◆ Extracted material ◆

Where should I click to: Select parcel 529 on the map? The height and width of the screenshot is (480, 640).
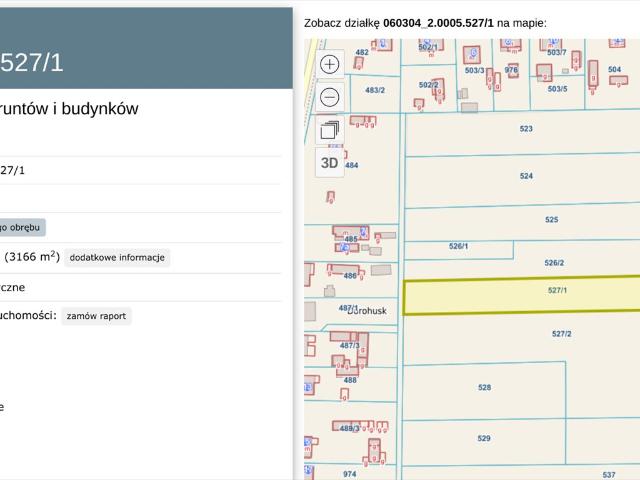point(484,438)
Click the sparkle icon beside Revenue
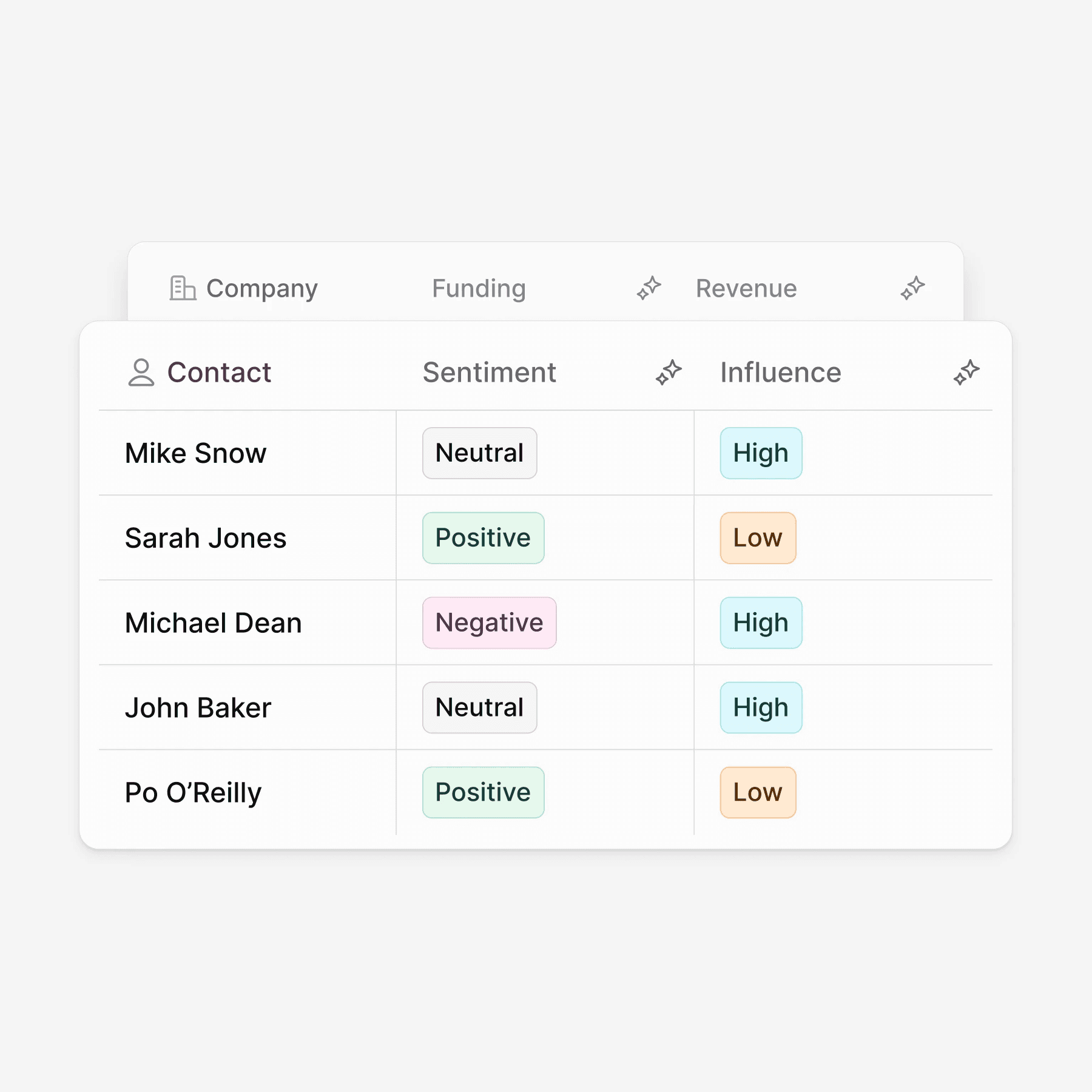This screenshot has height=1092, width=1092. pyautogui.click(x=912, y=288)
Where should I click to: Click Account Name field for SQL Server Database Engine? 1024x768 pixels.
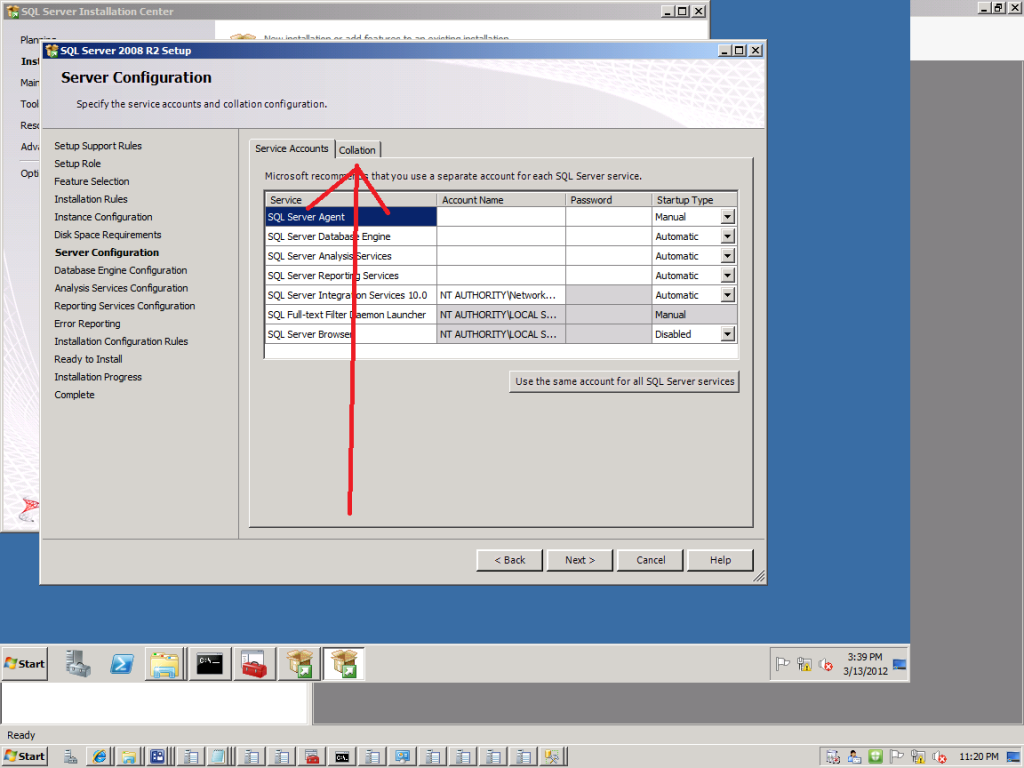click(501, 237)
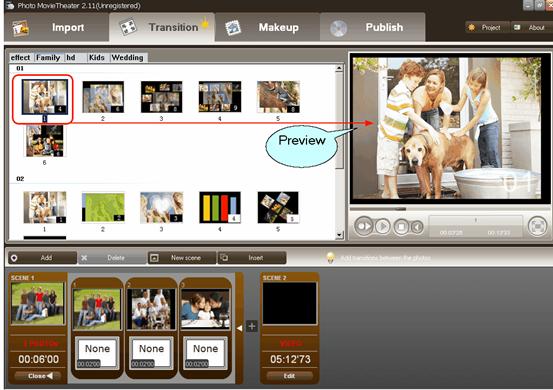This screenshot has width=553, height=390.
Task: Toggle fullscreen preview icon
Action: pyautogui.click(x=537, y=226)
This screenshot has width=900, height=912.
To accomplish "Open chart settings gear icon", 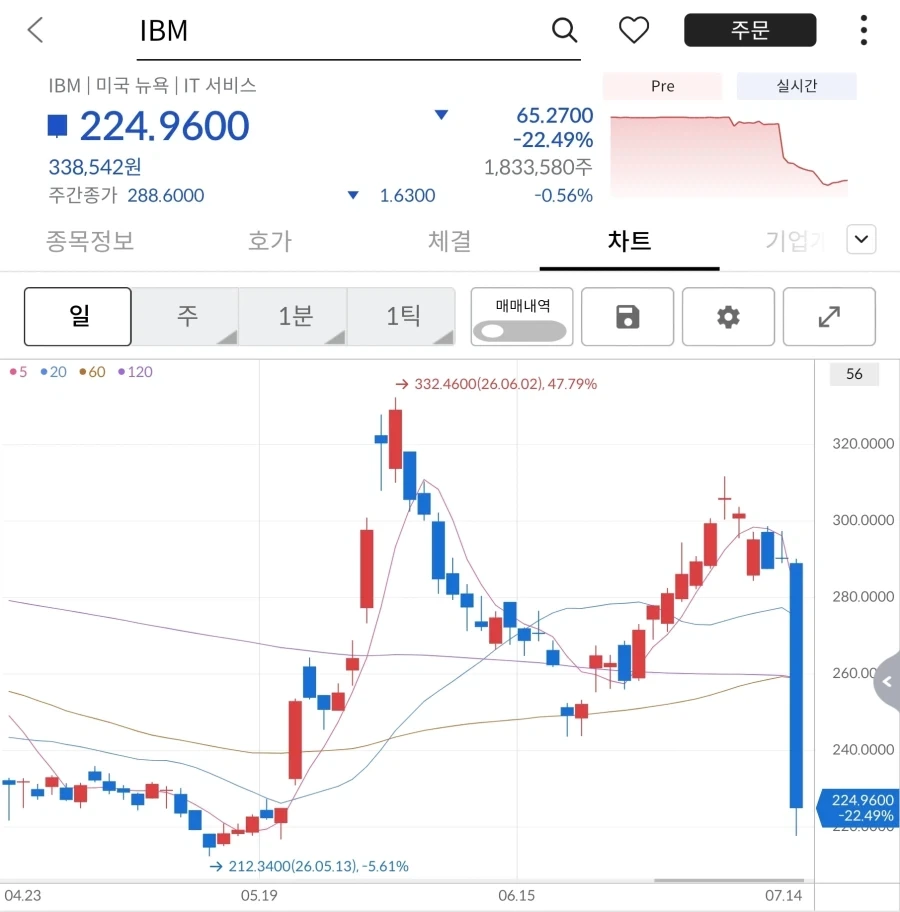I will pyautogui.click(x=728, y=316).
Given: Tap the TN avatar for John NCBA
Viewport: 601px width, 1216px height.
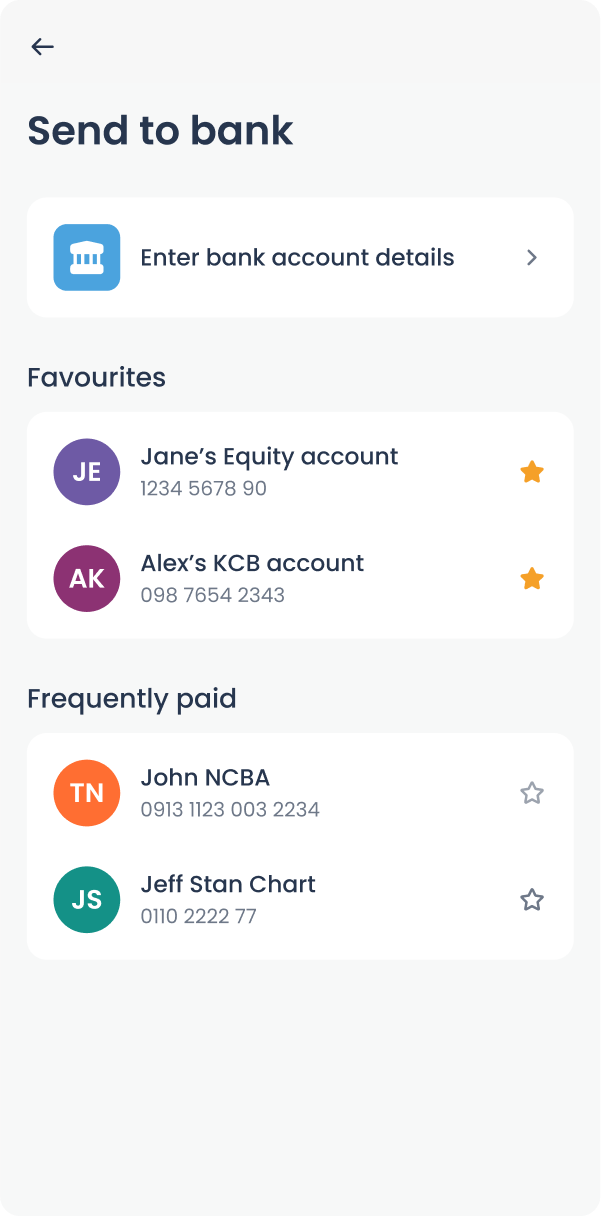Looking at the screenshot, I should (86, 793).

◆ Task statement ◆
Write the lines out word for word, starting at the one with "Given: Tap the TN avatar for John NCBA" and stopping after the last line of the material above, with pictures excluded.

◆ Response to this exercise ◆
Given: Tap the TN avatar for John NCBA
Viewport: 601px width, 1216px height.
Looking at the screenshot, I should (86, 793).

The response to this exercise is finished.